The conservative measures that Dr. Kushner employed in his published review of record was either periods of alternating occlusion or minus lens over-correction, typically the former and sometimes the latter. Of equal interest is a new article published in the September issue of the journal Ophthalmology by PEDIG.
This latest PEDIG publication reports the results of IXT2, or Intermittent Exotropia Study 2, titled: Three-Year Observation of Children 3 to 10 Years of Age with Untreated Intermittent Exotropia. The conclusion reads: “Among children 3 to 10 years of age with IXT for whom surgery was not considered to be the immediately necessary treatment, stereoacuity deterioration or progression to constant exotropia over 3 years was uncommon, and exotropia control, stereoacuity, and magnitude of deviation remained stable or improved slightly.” It is interesting to note the parameters by which PEDIG defines deterioration by the three year period, which is either meeting a motor criterion of constant exotropia ≥10 prism diopters at distance and near, or a near stereoacuity criterion of ≥2-octave decrease from the best previous measure.
Obviously this leaves a wide range of latitude, from a clinical perspective. Those of you dealing with children who have IXT know that many parents express concern if their child’s exotropia converts from IXT occurring periodically to an XT occurring most of the time. Or if it converts to constant XT either at distance or near. Or if it switches its pattern from unilateral to alternating. Parents would likely consider this to be deterioration even though it may not meet PEDIG criteria for the term, if you get my drift.

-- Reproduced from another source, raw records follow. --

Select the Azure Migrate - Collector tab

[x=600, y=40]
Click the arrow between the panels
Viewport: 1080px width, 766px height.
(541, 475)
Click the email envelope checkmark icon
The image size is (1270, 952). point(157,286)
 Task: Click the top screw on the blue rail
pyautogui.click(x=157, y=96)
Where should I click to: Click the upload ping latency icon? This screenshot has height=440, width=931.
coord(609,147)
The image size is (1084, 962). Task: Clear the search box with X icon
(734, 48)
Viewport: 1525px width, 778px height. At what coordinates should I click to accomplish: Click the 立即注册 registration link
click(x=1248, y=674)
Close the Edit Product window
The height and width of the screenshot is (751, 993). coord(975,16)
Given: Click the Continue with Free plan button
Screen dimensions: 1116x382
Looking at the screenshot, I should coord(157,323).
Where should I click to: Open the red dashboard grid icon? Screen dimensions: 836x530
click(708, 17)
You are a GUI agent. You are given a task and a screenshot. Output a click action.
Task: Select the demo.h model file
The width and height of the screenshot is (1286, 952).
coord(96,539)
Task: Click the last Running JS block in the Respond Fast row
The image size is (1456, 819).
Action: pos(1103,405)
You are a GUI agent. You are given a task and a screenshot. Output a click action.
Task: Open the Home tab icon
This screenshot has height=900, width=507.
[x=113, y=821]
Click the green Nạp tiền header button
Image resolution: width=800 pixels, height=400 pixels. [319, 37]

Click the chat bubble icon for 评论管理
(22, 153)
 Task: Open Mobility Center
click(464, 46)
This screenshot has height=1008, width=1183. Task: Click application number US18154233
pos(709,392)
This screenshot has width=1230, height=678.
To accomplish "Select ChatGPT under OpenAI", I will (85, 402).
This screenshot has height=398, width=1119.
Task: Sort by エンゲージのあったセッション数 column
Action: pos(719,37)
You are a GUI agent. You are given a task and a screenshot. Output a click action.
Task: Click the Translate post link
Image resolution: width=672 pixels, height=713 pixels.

Naturally there are other non-surgical “conservative” treatments for IXT other than alternating occlusion and over minus spectacles, which optometrists have employed successfully for many years, and most recently virtual reality. The basis for this is ironically revealed in a May 2013 article in EyeNet, the magazine of the American Academy of Ophthalmology. Titled New Research Sheds Light on Intermittent Exotropia, the article quotes pediatric ophthalmologist Sean Donahue, a prominent member of PEDIG, as follows: “These kids may do well for three years, but the problem with intermittent exotropia is that it is not an eye problem or an eye muscle problem. It’s a problem with the brain. That’s why all of the putative treatments—whether they are some type of eye exercises or vision training or eye muscle surgery—have a high risk of recurrence; they don’t fix the brain. That is the big black box that we eventually have to get to the bottom of. What we are currently doing with surgery is an orthopedic solution to a neurologic problem.”
Kudos to Dr. Donahue for noting this, but we can take it a step further. Read: The Shape of the Sky: The Art of Using Egocentric Stereopsis in the Treatment of Strabismus, an article published in Vision Development and Rehabilitation in 2016 authored by our colleague Dr. David Cook, and it will be obvious that when it comes to stabilizing alignment, optometric vision therapy works on the brain as much as the eyes. It still mystifies me why, after all these years, there isn’t more synergy on these cases between ophthalmology and optometry. As pediatric ophthalmologist Dr. Tom Lenart has noted regarding his experiences with collaboration, “In most instances when the child has vision therapy the outcome is more stable, and in some cases surgery can be avoided altogether”.